Pour les risques chimiques et industriels, les stratégies de prévention sont spécifiques à chaque complexe. On ne gère pas un incendie dû au chlore comme on en gère un dû au gaz ou au pétrole. Cette stratégie est sous-tendue de deux segments.

Le premier est le plan organisationnel intérieur (POI). Ce sont des plans de gestion au moment de la catastrophe en interne. Le 2e segment est le plan particulier d’intervention (PPI), qui est en fait une série de mesures qui doivent être placardées un peu partout dans le complexe afin que les travailleurs sachent quoi faire en cas d’incendie et ainsi éviter le pire.

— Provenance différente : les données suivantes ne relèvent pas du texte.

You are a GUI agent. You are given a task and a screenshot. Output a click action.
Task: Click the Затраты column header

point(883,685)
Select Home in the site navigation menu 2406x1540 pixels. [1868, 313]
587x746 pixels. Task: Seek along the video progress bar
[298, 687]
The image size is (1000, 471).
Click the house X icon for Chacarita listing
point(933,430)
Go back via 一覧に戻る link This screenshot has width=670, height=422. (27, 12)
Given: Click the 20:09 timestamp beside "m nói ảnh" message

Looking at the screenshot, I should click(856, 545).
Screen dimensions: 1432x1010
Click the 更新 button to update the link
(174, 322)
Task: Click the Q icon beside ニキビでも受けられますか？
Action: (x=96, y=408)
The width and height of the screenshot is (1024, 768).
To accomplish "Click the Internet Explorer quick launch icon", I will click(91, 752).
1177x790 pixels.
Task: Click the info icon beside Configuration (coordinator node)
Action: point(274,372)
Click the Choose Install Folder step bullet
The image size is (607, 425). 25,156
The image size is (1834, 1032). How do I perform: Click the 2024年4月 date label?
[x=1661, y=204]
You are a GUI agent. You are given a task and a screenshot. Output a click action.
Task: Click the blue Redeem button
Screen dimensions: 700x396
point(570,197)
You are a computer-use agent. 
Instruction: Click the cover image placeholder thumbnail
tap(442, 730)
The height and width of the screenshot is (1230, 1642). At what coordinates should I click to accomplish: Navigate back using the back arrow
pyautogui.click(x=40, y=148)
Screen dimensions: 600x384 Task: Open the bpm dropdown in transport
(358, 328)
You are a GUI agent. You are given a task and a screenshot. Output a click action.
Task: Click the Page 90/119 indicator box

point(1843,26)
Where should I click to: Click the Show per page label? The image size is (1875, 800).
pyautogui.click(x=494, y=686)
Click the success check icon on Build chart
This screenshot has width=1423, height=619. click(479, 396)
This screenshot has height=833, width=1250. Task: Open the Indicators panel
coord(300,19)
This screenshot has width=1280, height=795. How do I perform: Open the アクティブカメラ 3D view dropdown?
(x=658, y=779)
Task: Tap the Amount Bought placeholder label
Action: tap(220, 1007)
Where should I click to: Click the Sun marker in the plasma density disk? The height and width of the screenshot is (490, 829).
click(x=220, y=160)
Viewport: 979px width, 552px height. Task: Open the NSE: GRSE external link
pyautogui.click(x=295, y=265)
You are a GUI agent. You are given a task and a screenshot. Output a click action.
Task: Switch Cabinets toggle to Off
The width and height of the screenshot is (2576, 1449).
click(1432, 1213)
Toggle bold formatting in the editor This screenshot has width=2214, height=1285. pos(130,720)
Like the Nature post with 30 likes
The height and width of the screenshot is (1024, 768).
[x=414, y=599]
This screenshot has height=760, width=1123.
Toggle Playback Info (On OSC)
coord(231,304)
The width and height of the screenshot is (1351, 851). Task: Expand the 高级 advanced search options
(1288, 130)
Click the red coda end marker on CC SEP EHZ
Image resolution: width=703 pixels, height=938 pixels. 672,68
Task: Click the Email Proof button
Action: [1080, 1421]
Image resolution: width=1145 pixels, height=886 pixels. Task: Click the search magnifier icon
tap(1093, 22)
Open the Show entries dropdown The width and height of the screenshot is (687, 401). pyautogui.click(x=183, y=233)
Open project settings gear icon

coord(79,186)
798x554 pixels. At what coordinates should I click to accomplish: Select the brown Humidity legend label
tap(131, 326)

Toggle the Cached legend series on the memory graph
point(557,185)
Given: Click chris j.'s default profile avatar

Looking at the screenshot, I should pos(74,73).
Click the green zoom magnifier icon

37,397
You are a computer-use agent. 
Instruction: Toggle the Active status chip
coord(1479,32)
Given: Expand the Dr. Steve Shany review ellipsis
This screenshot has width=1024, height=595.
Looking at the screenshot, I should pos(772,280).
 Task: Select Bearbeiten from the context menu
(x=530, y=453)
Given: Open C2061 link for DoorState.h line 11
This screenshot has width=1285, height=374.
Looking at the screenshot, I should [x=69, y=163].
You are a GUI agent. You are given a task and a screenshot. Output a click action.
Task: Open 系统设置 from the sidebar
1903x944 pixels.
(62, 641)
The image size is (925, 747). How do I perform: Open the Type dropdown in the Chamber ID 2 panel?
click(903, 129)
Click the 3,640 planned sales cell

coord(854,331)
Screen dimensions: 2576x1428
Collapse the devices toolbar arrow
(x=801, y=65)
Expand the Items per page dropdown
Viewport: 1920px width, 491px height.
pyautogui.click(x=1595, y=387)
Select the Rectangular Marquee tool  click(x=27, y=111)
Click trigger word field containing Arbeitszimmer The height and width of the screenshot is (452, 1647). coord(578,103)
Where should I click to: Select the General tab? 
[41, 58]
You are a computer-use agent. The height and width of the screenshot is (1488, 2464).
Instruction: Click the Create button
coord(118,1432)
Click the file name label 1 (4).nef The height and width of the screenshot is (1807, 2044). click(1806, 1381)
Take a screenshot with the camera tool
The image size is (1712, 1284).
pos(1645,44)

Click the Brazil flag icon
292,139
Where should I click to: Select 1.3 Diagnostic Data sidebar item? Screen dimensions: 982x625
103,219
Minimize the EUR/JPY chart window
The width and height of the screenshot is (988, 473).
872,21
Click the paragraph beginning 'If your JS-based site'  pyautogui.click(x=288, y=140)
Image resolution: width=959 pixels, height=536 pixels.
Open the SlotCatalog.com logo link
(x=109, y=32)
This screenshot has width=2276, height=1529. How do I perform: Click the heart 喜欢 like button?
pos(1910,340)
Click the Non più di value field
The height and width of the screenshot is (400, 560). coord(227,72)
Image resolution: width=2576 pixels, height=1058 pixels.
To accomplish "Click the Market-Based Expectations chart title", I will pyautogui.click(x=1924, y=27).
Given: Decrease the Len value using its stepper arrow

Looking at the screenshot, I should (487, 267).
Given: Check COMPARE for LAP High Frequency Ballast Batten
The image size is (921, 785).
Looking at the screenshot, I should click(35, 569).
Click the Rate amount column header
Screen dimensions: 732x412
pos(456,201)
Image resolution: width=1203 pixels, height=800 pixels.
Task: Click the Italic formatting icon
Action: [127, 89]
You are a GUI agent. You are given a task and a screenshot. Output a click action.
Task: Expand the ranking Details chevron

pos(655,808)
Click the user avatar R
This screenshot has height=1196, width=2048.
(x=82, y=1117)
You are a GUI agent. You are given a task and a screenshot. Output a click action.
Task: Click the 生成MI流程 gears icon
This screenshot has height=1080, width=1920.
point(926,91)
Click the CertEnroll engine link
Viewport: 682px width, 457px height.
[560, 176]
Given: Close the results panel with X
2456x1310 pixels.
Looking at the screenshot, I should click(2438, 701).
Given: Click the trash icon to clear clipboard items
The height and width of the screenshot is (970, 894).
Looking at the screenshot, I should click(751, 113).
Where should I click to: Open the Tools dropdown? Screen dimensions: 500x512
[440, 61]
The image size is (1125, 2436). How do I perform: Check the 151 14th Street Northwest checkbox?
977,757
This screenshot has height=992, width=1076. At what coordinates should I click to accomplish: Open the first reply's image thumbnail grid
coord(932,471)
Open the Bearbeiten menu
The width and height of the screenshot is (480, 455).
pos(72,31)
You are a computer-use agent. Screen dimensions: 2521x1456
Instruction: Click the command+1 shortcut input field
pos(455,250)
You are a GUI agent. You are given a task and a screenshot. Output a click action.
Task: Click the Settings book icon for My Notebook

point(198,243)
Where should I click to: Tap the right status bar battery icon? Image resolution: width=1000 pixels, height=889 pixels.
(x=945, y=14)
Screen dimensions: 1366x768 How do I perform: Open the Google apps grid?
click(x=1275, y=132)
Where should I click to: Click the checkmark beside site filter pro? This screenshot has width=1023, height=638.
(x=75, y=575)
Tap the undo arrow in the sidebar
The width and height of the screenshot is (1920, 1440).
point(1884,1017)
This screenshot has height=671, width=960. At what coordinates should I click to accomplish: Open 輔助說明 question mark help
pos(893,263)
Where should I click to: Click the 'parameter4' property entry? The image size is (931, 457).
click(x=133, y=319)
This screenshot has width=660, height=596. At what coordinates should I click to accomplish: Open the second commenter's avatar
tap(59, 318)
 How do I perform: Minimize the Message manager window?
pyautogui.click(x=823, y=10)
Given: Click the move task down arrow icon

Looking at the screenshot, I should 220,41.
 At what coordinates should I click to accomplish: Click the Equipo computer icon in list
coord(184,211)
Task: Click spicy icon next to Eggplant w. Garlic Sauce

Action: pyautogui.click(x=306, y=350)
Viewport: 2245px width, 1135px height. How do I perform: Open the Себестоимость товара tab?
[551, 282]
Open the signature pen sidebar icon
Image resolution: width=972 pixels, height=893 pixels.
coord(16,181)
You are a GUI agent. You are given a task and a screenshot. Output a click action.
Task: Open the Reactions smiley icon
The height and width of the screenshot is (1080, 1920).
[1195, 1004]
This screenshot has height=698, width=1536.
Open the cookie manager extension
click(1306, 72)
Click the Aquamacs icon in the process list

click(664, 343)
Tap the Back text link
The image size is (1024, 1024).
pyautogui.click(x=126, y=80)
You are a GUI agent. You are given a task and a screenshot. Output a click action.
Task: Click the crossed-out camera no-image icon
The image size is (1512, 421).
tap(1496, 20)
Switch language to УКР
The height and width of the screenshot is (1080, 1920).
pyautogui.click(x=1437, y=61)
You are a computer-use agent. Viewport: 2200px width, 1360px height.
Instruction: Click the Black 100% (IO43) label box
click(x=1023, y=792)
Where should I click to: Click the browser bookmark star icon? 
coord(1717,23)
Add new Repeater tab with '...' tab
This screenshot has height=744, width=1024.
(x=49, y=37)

La préparation de chaque intervenant doit se faire à l’interne en faisant des scénarios catastrophes en simulation au moins 2 fois par an. Le but est d’apprendre à agir de la meilleure manière en cas d’incendie.

– Que faut-il faire aujourd’hui ?

Il faut officialiser la stratégie de prévention en adoptant les textes d’application de la loi 04-20 liée à la gestion des risques majeurs. Il est impératif aussi d’actualiser le recensement des sites à risques majeurs et des installations en zones sismiques et à risque.

Il est aussi urgent de former des agents, ingénieurs, architectes et autres, spécialisés dans la prévention des risques majeurs, et même inclure les journalistes afin qu’ils apprennent les techniques de communication en cas de catastrophe.

Il faut aussi acquérir le matériel d’intervention, contrôler mensuellement ces établissements à risques, multiplier les exercices de simulation et sensibiliser les populations résidant non loin de ces édifices à risque quant à la conduite à tenir en cas de scénario catastrophique.

Pour la totalité des risques, il est impératif de créer un observatoire des risques majeurs rattaché directement au président de la République.